Alhousseny Makanera KAKÉ, ancien ministre de la Communication, a animé une conférence de presse, vendredi 25 mars à Conakry. A cette occasion, il a invité la classe politique et les organisations de la société civile qui n’ont pas assisté au lancement des assises nationales de revenir sur leur décision et participer aux débats.

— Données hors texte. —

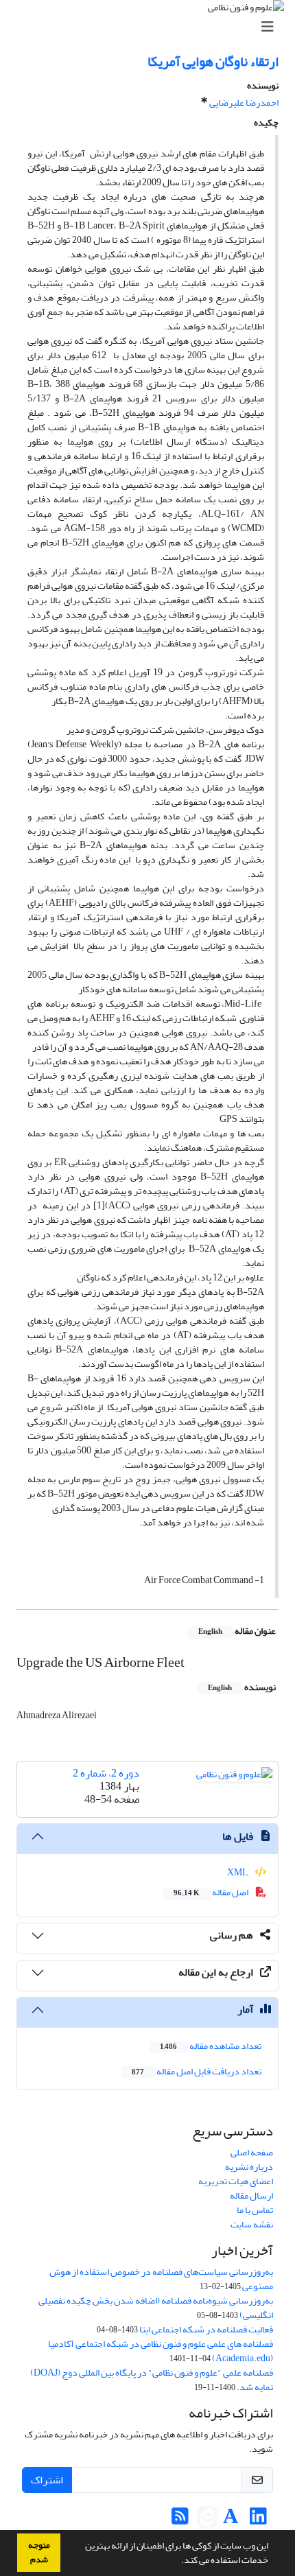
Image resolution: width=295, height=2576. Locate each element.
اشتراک (47, 2480)
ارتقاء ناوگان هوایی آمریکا (213, 61)
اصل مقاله (212, 1892)
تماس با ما (255, 2210)
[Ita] (207, 2520)
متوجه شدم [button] (39, 2552)
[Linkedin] (258, 2520)
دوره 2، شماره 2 (106, 1773)
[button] (178, 2562)
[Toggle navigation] (151, 27)
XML (238, 1872)
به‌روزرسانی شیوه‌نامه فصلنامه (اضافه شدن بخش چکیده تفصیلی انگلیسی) (155, 2307)
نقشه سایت (252, 2224)
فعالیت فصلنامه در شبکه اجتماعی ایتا (206, 2329)
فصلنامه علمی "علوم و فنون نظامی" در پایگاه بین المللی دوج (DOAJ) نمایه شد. (151, 2379)
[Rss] (180, 2520)
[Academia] (231, 2520)
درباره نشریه (249, 2166)
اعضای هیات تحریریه (235, 2181)
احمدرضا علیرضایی (244, 102)
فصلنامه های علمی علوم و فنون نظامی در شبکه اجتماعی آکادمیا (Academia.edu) (160, 2350)
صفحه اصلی (252, 2152)
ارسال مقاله (251, 2195)
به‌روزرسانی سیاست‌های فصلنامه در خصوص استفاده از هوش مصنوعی (161, 2278)
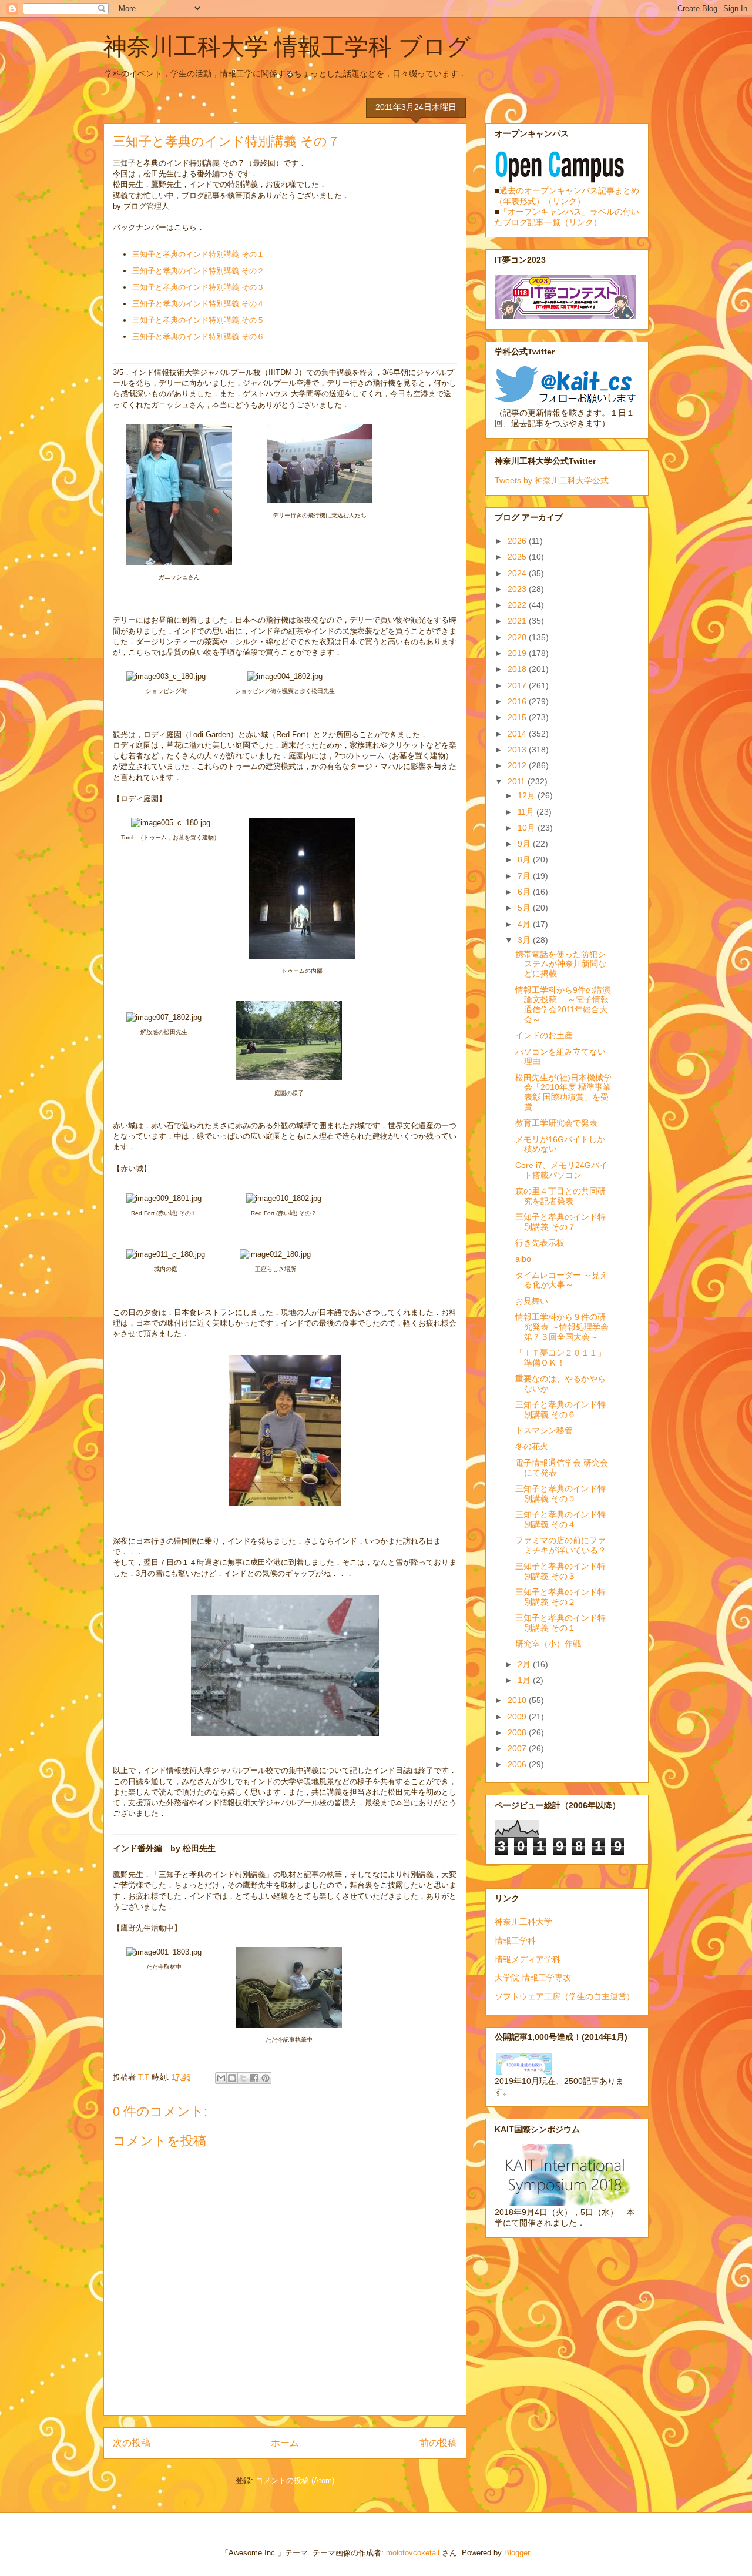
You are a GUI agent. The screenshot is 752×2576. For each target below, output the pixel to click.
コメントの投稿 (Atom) (295, 2480)
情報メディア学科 (527, 1959)
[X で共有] (243, 2078)
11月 (527, 812)
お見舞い (531, 1301)
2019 (518, 653)
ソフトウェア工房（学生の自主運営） (564, 1996)
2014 (518, 733)
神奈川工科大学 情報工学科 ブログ (287, 46)
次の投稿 (131, 2443)
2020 (518, 637)
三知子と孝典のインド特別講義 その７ (560, 1222)
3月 (525, 940)
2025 (518, 556)
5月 (525, 907)
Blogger (516, 2552)
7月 (525, 876)
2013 (518, 749)
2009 (518, 1716)
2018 (518, 669)
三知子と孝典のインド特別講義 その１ (198, 254)
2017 (518, 685)
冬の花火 (531, 1446)
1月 (525, 1680)
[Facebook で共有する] (254, 2078)
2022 (518, 605)
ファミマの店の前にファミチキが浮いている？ (560, 1545)
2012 (518, 765)
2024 (518, 573)
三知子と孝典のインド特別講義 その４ (198, 303)
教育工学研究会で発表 (556, 1123)
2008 (518, 1732)
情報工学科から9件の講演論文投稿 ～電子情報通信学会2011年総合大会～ (562, 1004)
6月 (525, 891)
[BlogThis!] (232, 2078)
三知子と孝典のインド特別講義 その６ (198, 336)
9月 (525, 843)
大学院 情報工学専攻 (533, 1977)
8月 (525, 859)
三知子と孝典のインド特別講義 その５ (198, 320)
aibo (523, 1258)
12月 (528, 795)
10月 (528, 827)
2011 (518, 781)
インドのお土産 (544, 1035)
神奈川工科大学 (523, 1921)
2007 (518, 1748)
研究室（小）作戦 (548, 1643)
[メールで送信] (221, 2078)
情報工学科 (515, 1940)
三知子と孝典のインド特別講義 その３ (198, 287)
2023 (518, 589)
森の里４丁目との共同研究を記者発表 (560, 1196)
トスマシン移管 (544, 1430)
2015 (518, 717)
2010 (518, 1700)
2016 (518, 701)
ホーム (285, 2443)
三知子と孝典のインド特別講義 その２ (198, 270)
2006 (518, 1764)
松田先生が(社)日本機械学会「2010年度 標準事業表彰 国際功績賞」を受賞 (563, 1092)
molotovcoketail (412, 2552)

« Je veux profiter de vos micros ici pour appeler mes frères de la société civile, de la société politique qui n’ont pas accepté d’être à la cérémonie d’ouverture des assises nationales, d’accepter de se mettre au-dessus de tous les différends qui nous opposent pour se mettre au service de notre nation en acceptant de venir pour animer les assises, parce qu’on ne pourra pas faire bouger les lignes quand on est à la maison. Certains disent que nous ne connaissons pas les TDR (termes de référence), donc nous ne pouvons pas participer. Non, on peut participer tout en proposant des TDR, tout en améliorant les TDR proposés. Quand on est politique, on est censé être leader, et être leader, c’est celui qui anticipe, c’est celui qui voit avant les autres », a invité Makanera Kaké.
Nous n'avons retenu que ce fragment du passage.